US existing home sales gained in July following a decline in the previous month.
The National Association of Realtors says that existing sales rose 2.5% from June to a seasonally adjusted annual rate of 5.42 million in July, 0.6% higher than July 2018.
"Falling mortgage rates are improving housing affordability and nudging buyers into the market," said Lawrence Yun, NAR's chief economist. However, he added that the supply of affordable housing is severely low. "The shortage of lower-priced homes have markedly pushed up home prices."
While sales gained in 3 of the major regions – 8.3% in the West, 1.8% in the South, and 1.6% in the Midwest - they declined in the Northeast by 2.9%.
There were fewer homes available for sale in July with total inventory of 1.89 million, down from 1.92 million in June; that’s 4.2 months of supply.
The median existing-home price for all housing types in July was $280,800, up 4.3% from July 2018 ($269,300).
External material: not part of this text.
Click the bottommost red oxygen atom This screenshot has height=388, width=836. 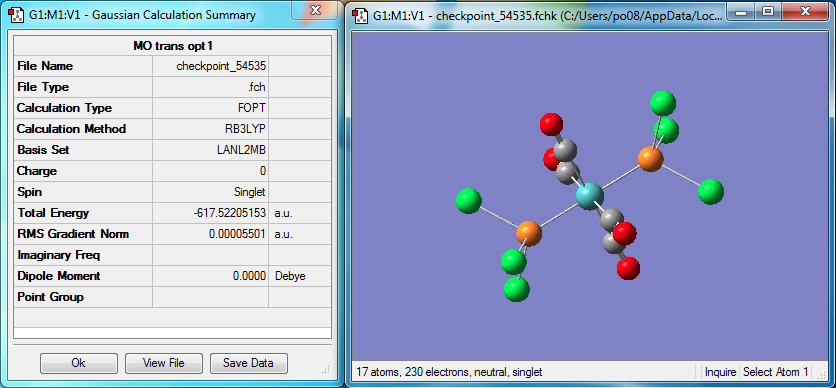(628, 267)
July's price increase marks the 89thstraight month of year-over-year gains.
Homebuyers need confidence
While mortgage interest rates fell in July, Yun adds that there needs to be several elements coming together that will boost home sales.
"Mortgage rates are important to consumers, but so is confidence about the nation's overall economic outlook," Yun continued. "Home buying is a serious long term decision and current low or even lower future mortgage rates may not in themselves meaningfully boost sales unless accompanied by improved consumer confidence."
The share of existing home sales that were to first time buyers slipped to 32% from 35% in June and equal to the rate of July 2018.